(Entries shown)
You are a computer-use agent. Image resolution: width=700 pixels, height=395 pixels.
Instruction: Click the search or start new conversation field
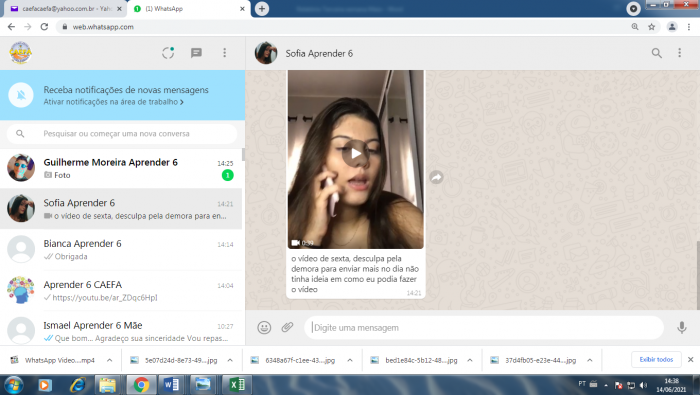click(x=121, y=133)
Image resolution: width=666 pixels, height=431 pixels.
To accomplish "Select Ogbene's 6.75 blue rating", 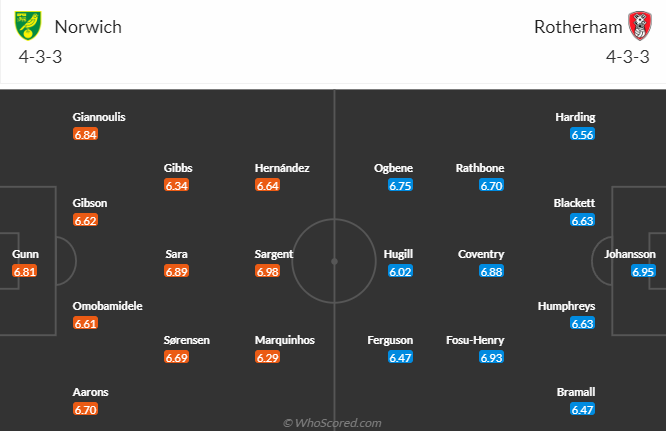I will 400,186.
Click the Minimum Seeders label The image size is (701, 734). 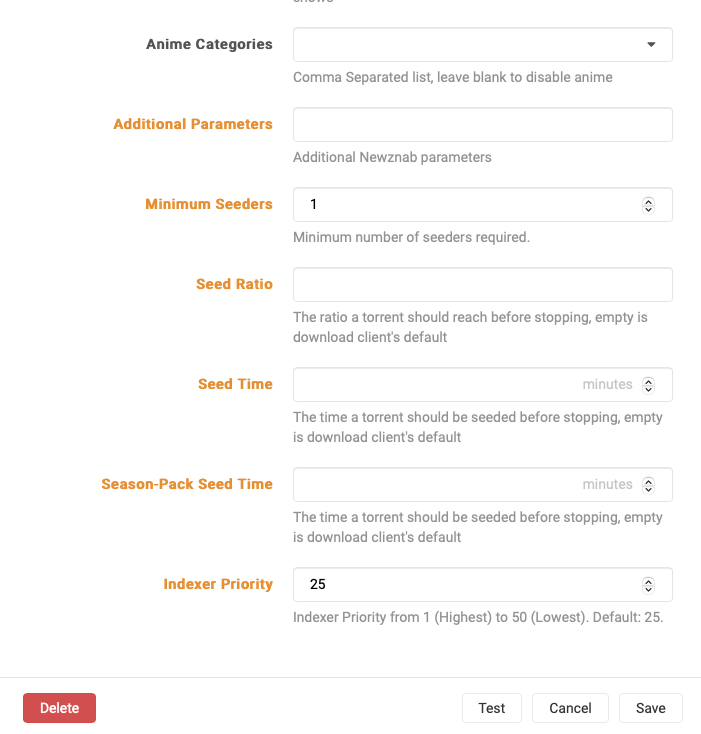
(End Entries shown)
Copy out each line of the entries where the word "pixels" is found.

You are a computer-use agent. Image resolution: width=700 pixels, height=395 pixels.
Image resolution: width=666 pixels, height=431 pixels.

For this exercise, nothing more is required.